Supplied information START

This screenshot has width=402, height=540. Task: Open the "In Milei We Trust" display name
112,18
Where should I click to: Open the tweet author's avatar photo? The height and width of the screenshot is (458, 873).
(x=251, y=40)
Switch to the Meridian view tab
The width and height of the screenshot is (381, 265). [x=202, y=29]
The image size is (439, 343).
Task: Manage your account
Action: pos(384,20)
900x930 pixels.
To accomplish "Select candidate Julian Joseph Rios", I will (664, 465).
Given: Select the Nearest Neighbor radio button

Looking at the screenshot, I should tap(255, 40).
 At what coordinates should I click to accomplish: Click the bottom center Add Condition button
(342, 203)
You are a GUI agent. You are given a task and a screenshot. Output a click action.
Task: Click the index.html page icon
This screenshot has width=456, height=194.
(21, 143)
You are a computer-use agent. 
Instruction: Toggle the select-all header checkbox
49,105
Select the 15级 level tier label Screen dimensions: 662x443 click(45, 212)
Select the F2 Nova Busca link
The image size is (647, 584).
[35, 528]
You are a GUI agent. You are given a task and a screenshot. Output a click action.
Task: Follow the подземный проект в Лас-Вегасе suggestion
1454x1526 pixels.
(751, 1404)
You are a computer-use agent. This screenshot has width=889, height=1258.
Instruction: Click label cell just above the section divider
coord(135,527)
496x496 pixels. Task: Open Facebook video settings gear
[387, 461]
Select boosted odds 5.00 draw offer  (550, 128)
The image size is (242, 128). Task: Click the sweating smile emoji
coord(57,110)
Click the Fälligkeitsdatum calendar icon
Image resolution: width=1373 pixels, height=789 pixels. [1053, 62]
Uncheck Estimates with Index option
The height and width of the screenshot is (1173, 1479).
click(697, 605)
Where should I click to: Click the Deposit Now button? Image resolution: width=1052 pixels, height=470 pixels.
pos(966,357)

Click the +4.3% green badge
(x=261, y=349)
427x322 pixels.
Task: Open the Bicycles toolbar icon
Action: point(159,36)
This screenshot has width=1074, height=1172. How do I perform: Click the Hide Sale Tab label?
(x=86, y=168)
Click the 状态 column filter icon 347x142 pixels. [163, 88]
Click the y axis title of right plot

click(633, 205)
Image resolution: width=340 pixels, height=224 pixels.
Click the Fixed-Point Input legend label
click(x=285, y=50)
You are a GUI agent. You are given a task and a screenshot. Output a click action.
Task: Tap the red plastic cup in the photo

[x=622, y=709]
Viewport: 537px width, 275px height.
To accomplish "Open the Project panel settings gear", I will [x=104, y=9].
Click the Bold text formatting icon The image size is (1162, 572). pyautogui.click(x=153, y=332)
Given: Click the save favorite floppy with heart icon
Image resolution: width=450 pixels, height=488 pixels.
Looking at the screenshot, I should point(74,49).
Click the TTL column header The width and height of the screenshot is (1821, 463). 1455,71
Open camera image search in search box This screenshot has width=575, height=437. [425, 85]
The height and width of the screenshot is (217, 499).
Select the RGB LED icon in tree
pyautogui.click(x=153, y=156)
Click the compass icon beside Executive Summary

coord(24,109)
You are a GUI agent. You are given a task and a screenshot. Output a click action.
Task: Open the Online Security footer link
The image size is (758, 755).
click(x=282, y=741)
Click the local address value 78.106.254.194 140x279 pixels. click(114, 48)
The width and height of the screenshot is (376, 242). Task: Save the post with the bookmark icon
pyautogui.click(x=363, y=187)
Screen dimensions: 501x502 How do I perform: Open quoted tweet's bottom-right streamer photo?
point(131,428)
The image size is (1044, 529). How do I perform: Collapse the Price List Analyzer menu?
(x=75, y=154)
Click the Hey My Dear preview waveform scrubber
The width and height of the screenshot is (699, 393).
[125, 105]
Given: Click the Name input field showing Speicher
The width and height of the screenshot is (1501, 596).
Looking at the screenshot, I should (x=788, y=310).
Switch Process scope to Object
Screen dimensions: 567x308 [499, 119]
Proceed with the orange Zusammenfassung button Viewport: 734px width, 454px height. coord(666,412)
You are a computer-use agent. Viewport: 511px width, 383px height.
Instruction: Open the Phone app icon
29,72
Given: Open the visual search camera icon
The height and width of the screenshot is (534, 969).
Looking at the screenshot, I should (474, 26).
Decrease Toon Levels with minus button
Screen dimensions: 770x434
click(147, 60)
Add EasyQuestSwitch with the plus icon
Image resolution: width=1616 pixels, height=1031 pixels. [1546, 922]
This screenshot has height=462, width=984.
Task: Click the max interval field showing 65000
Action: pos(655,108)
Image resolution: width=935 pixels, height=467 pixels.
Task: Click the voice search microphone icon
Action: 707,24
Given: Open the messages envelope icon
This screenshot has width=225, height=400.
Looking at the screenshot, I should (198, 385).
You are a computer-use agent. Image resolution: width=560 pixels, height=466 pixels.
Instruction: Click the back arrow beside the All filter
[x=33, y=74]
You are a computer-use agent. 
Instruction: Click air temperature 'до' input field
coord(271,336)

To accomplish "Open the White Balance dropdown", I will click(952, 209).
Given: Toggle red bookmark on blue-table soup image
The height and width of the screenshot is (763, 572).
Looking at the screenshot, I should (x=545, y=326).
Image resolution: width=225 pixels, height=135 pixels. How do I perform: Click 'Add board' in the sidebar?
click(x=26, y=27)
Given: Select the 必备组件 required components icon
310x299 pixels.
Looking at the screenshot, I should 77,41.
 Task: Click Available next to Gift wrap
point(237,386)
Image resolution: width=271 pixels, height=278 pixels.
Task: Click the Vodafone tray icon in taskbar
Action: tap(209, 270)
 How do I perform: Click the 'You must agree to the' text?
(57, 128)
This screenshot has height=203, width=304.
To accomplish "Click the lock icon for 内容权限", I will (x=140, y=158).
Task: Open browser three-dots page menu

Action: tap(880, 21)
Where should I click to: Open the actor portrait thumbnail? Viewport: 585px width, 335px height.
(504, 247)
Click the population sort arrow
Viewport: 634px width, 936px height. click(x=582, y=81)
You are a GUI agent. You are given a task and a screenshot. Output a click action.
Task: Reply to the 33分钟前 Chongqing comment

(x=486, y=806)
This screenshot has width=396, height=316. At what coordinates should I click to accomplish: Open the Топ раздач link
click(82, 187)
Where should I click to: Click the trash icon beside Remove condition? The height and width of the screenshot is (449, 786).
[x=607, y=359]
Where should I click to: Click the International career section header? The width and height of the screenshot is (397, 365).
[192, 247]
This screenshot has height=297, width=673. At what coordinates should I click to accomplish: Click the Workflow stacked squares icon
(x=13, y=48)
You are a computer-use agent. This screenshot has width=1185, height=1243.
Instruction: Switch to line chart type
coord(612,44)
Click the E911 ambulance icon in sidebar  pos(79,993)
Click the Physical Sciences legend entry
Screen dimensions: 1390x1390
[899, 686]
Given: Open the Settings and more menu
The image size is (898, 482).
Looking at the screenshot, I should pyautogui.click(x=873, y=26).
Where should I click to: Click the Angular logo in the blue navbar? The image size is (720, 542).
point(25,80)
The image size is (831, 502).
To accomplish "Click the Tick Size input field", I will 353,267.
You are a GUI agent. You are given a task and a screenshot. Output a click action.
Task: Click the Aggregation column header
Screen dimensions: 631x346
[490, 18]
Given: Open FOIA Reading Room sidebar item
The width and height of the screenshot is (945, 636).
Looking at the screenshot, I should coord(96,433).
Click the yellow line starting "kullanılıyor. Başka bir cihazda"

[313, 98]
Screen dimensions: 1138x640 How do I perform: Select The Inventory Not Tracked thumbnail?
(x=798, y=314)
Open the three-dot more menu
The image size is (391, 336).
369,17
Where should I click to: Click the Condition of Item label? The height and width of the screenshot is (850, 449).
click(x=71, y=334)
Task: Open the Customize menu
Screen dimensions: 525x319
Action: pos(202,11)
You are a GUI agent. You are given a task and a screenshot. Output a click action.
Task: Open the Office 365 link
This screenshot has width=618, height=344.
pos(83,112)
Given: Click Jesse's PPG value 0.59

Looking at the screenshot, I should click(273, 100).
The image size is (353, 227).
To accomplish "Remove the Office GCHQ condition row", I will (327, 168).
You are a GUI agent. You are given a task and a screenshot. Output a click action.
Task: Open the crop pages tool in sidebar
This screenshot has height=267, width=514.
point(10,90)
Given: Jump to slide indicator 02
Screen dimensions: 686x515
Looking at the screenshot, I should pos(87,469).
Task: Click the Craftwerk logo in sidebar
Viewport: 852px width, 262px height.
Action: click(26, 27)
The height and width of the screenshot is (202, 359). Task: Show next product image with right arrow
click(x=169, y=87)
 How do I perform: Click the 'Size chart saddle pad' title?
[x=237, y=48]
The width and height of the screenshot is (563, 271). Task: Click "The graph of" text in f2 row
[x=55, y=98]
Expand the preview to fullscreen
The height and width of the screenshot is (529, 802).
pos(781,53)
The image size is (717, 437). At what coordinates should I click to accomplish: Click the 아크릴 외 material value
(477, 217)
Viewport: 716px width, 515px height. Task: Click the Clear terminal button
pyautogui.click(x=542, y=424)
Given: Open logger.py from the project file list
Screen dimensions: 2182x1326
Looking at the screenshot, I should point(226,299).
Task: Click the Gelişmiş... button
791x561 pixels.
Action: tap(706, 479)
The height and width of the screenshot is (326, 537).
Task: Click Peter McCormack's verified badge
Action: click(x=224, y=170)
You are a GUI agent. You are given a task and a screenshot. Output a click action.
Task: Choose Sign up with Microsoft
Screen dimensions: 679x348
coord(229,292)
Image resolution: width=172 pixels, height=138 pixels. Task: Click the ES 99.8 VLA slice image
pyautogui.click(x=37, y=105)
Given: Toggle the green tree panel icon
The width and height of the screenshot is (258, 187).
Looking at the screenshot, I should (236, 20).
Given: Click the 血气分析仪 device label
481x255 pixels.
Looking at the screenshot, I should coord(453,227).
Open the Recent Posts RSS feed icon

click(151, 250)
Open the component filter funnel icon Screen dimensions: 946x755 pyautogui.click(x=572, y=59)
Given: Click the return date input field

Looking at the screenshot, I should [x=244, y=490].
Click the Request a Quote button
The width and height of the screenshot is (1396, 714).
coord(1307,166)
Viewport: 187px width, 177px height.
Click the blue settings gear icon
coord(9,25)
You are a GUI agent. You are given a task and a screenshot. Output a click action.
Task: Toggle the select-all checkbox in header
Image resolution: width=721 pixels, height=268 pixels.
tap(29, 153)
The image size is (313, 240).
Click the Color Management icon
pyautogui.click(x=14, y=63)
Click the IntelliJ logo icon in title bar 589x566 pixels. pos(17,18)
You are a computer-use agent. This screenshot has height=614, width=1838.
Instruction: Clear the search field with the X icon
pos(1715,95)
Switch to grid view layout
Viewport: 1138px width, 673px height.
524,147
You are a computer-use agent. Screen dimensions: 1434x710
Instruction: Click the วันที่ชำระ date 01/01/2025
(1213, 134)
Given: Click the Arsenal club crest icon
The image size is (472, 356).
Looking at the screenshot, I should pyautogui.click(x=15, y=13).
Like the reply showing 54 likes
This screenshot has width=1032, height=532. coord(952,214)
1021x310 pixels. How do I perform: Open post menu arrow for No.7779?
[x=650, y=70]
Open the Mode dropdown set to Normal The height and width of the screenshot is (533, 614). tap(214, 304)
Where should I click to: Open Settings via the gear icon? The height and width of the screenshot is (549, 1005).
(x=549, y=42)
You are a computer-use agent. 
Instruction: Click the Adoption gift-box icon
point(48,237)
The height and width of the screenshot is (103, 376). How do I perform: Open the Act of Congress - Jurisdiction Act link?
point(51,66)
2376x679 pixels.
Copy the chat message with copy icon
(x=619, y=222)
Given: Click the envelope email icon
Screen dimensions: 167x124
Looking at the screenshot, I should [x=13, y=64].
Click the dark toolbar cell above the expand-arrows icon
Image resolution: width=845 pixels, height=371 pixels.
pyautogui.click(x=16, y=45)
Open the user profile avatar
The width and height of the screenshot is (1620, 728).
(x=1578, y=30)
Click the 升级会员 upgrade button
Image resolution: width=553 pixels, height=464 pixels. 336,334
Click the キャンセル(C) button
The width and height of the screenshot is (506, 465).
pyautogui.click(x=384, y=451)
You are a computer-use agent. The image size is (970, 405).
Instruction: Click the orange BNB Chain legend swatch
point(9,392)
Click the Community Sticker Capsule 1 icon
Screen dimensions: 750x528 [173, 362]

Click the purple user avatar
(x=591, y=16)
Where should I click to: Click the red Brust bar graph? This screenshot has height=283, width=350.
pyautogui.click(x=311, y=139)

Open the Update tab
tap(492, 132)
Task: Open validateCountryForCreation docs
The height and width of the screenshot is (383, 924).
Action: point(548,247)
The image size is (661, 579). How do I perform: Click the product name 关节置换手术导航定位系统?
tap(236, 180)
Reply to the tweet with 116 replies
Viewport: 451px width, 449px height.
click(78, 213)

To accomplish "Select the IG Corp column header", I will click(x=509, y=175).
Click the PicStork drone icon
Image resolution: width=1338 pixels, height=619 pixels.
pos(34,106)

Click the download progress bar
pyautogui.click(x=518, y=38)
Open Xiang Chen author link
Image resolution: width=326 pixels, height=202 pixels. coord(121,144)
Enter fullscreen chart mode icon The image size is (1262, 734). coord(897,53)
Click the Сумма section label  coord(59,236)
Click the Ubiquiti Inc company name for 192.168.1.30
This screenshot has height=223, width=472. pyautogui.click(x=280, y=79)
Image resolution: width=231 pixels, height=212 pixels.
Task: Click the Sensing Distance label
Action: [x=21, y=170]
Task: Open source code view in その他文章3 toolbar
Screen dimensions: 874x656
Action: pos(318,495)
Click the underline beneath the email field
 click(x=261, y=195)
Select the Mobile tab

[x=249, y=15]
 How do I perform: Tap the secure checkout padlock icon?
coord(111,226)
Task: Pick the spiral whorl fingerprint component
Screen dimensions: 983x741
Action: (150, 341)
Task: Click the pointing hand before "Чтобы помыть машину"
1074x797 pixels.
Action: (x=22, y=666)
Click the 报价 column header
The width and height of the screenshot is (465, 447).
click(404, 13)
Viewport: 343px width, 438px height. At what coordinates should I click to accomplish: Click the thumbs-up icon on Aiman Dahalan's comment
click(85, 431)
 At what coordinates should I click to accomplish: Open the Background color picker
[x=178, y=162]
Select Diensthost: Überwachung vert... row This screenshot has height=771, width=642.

Supplied information END

▶ [Exercise directions]: Looking at the data above, write out exactly the lines that start at the one containing "This screenshot has height=297, width=673." and end at the one containing "Given: Open the Settings and more menu"; include both and nothing beyond.

▶ [Task answer]:
This screenshot has height=297, width=673. At what coordinates should I click to accomplish: Click the Workflow stacked squares icon
(x=13, y=48)
You are a computer-use agent. This screenshot has width=1185, height=1243.
Instruction: Switch to line chart type
coord(612,44)
Click the E911 ambulance icon in sidebar  pos(79,993)
Click the Physical Sciences legend entry
Screen dimensions: 1390x1390
[899, 686]
Given: Open the Settings and more menu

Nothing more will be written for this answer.